Фредерика совсем засмущалась и поспешила на кухню — за чайником и чашками. Юлиан вскочил, чтобы помочь.
— Сиди, сиди! — бросила через плечо хозяйка, но, поскольку он не послушался и не сел, вручила ему круглую коробку, перевязанную веревочкой, ножик и плоскую лопатку.
— Пирог покупной, — сказала она немного виновато, — это пока выше моего разумения. Разрежь, пожалуйста, а я тарелки достану.
Юлиан резал пирог — он оказался с вишней и заварным кремом, — Фредерика звякала посудой, потом разливала чай, адмирал рассеянно смотрел поверх стола в никуда, наверное, думал.
— Можно, я включу телевизор? — спросил Машенго. — Новости...
— Можно, конечно, — ответил адмирал. — Только что ты там надеешься услышать...
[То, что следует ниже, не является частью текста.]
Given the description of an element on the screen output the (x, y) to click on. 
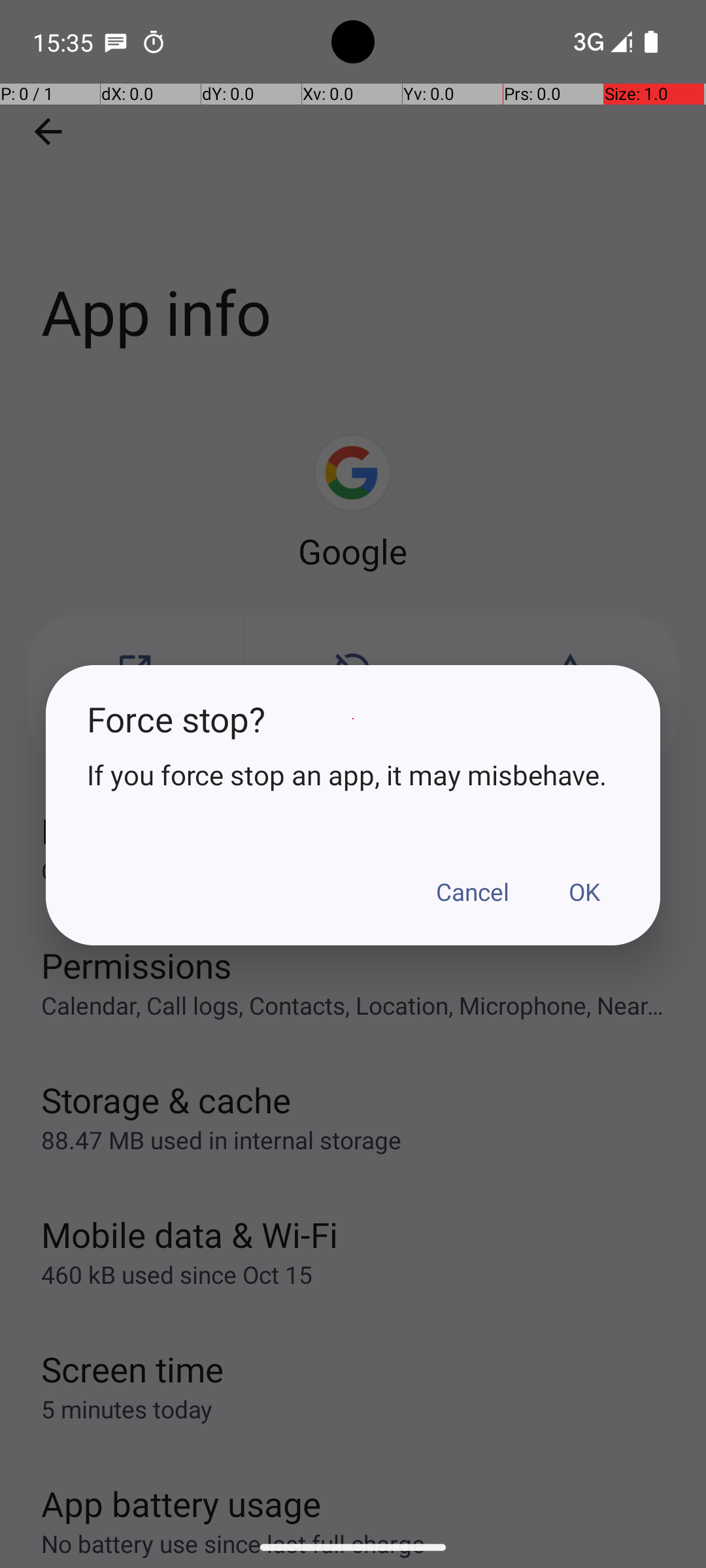
Force stop? Element type: android.widget.TextView (352, 718)
If you force stop an app, it may misbehave. Element type: android.widget.TextView (352, 774)
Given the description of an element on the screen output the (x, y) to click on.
— "Голосуйте за Объединенный фронт свободолюбивых трудовых республиканских демократов", — сказал Юлиан. — А, еще "имени Але Хайнессена".
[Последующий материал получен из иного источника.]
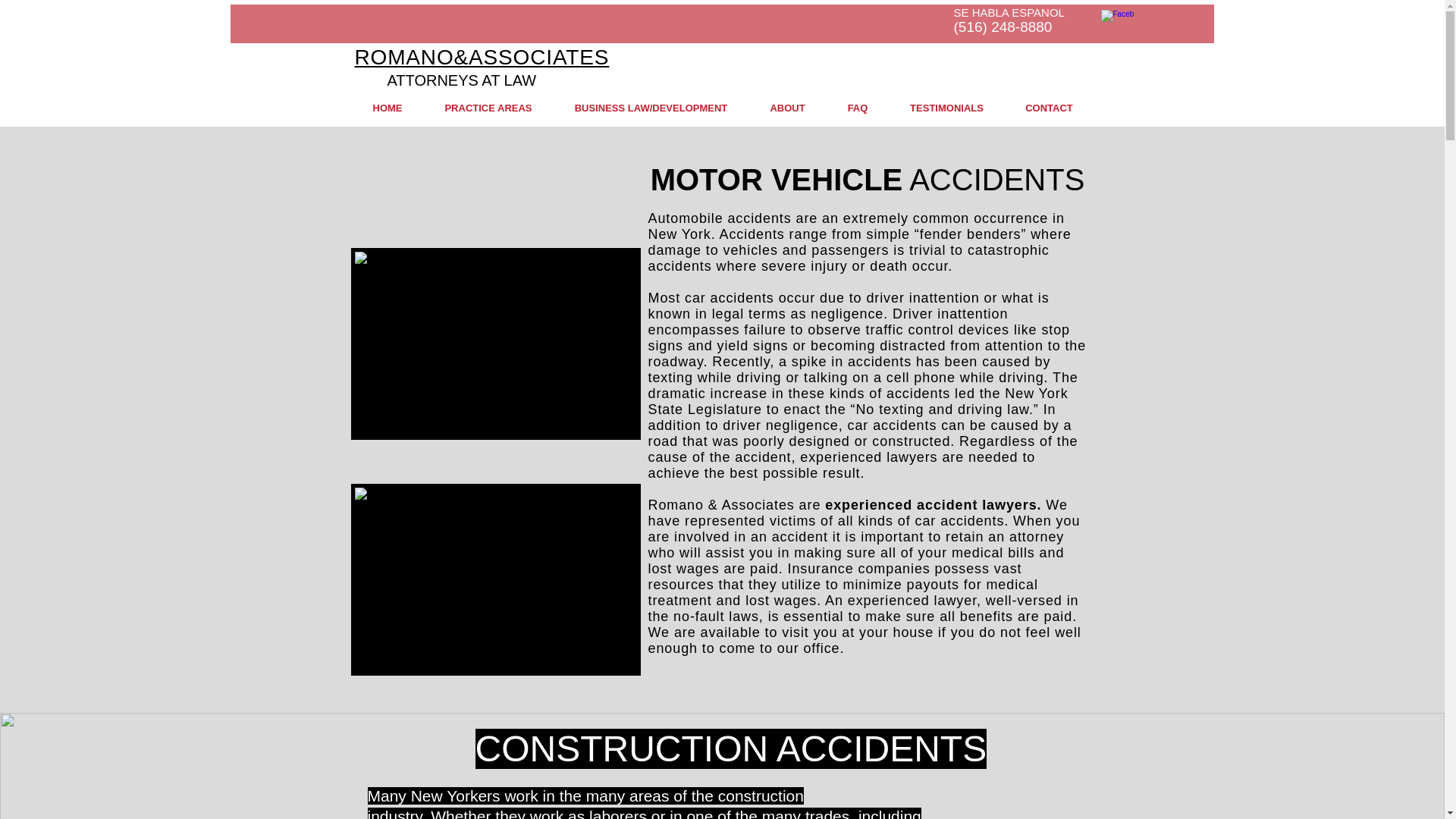
TESTIMONIALS (946, 107)
HOME (387, 107)
CONTACT (1048, 107)
ABOUT (788, 107)
FAQ (858, 107)
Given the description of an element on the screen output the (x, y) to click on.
— Народный, — адмирал поднял палец. — Объединенный народный фронт.
— Погодите, — Юлиан даже нож отложил, — я что, угадал?
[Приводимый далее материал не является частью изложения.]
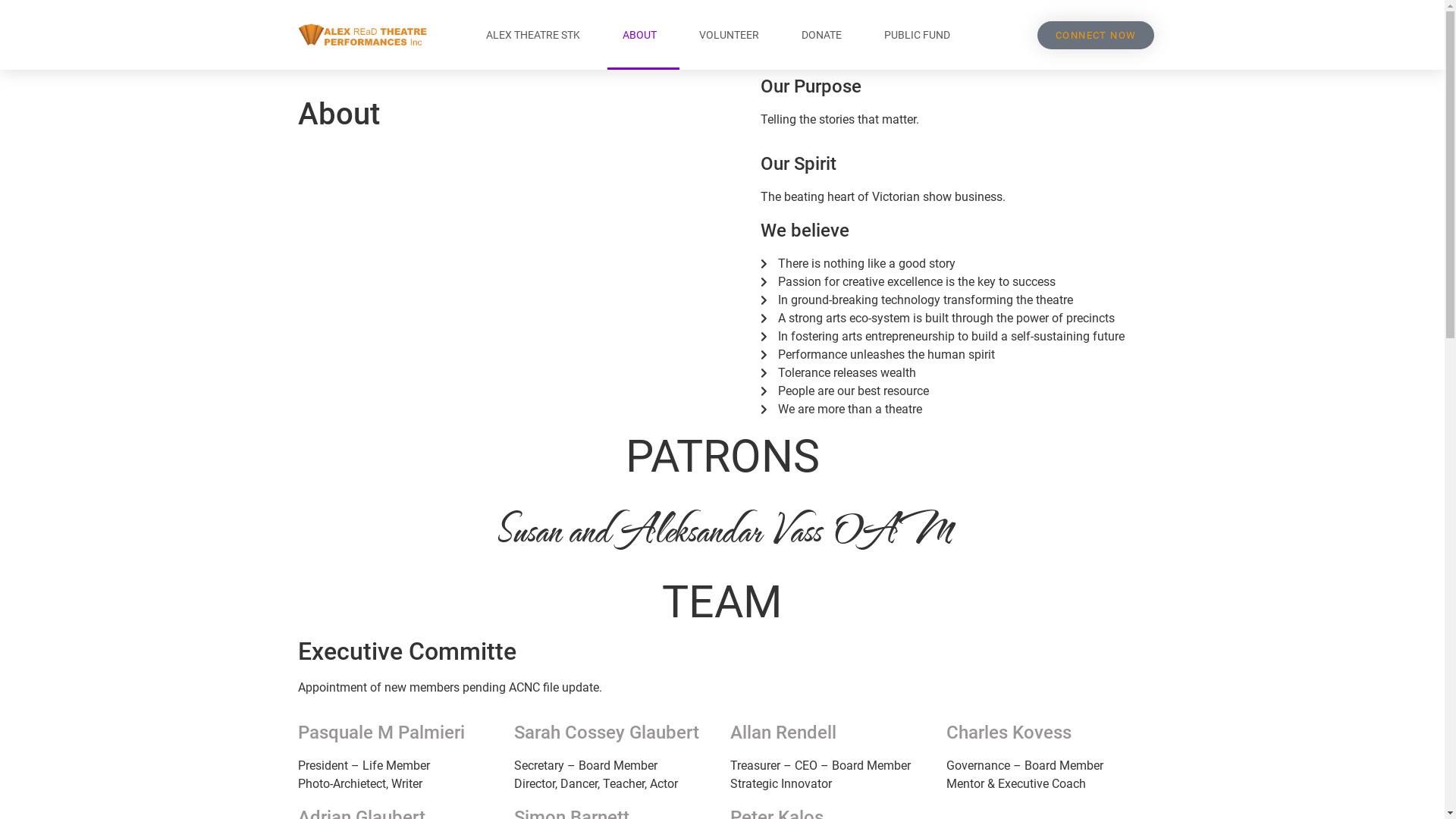
PUBLIC FUND Element type: text (920, 34)
DONATE Element type: text (825, 34)
ABOUT Element type: text (643, 34)
CONNECT NOW Element type: text (1095, 35)
VOLUNTEER Element type: text (732, 34)
ALEX THEATRE STK Element type: text (536, 34)
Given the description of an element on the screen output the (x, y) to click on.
— Не совсем, — засмеялся Ян. — Ты переборщил немного, конечно. Но Объединенный народный фронт существует и даже, возможно, наберет процентов десять голосов. А из перечисленных тобой партий в него не входят ни республиканцы, ни демократы. С остальными — прямо в яблочко.
— Лейтенант Минц превосходно стреляет, — подтвердил Машенго.
С экрана бубнили, то и дело слышались, действительно, призывы голосовать то за одних, то за других. Потом прозвучала фамилия Аттенборо, и тут уж энсин просто прилип к телевизору.
Политический обозреватель "Хайнессен телеграф" мистер А.Ф.Аттенборо приходился родным папашей вице-адмиралу, которого все присутствующие знали не первый год. Именно поэтому они практически не слушали, что он там излагал о грядущих судьбах родины.
— Смотри, и у него веснушки, — прокомментировала Фредерика.
— А глаза противные, — заметил Луис. — Как у человека, который много врет.
— Работа такая, — пожал плечами Юлиан.
— Говорит красиво, — сказал Ян Вэньли. — Только все не по делу.
Оказывается, он-то как раз прислушивался.
"Мирное строительство, — говорил мистер Аттенборо-старший, — труд на благо подрастающих поколений. Демографическая политика... Я, как последовательный борец против милитаризма..." Адмирал усмехнулся.
Юлиан покосился в его сторону.
— Так, вспомнил кое-что из рассказов Дасти, — пояснил Ян.
— Ну, он вроде правильно сказал, про мирное-то строительство... — неуверенно протянул Юлиан.
Адмирал вздохнул и откинулся на спинку стула.
— Видишь ли, Юлиан... Все сейчас говорят о преимуществах мирной жизни, и они, конечно, правы — во многом. Только никто не упоминает главную нашу проблему... в предвыборной-то эйфории. Зачем расстраивать избирателей раньше времени? Но деваться некуда — через пару месяцев она обозначится, через пару лет наберет силу, а лет через пять начнут искать виноватых и ностальгически вспоминать прежние времена, когда небо было синЕе, а трава зеленее. Когда мистер Аттенборо приходил ко мне со своим микрофоном, я об этом сказал... да только из репортажа, вижу, выпало.
— Главная проблема? — Юлиан отвернулся от экрана и посмотрел на адмирала. — Какая?
— У нас гигантская проблема, — сказал адмирал. — У нас кончилась война.
Помолчал и добавил:
— Кстати, чем ты собираешься заниматься после демобилизации?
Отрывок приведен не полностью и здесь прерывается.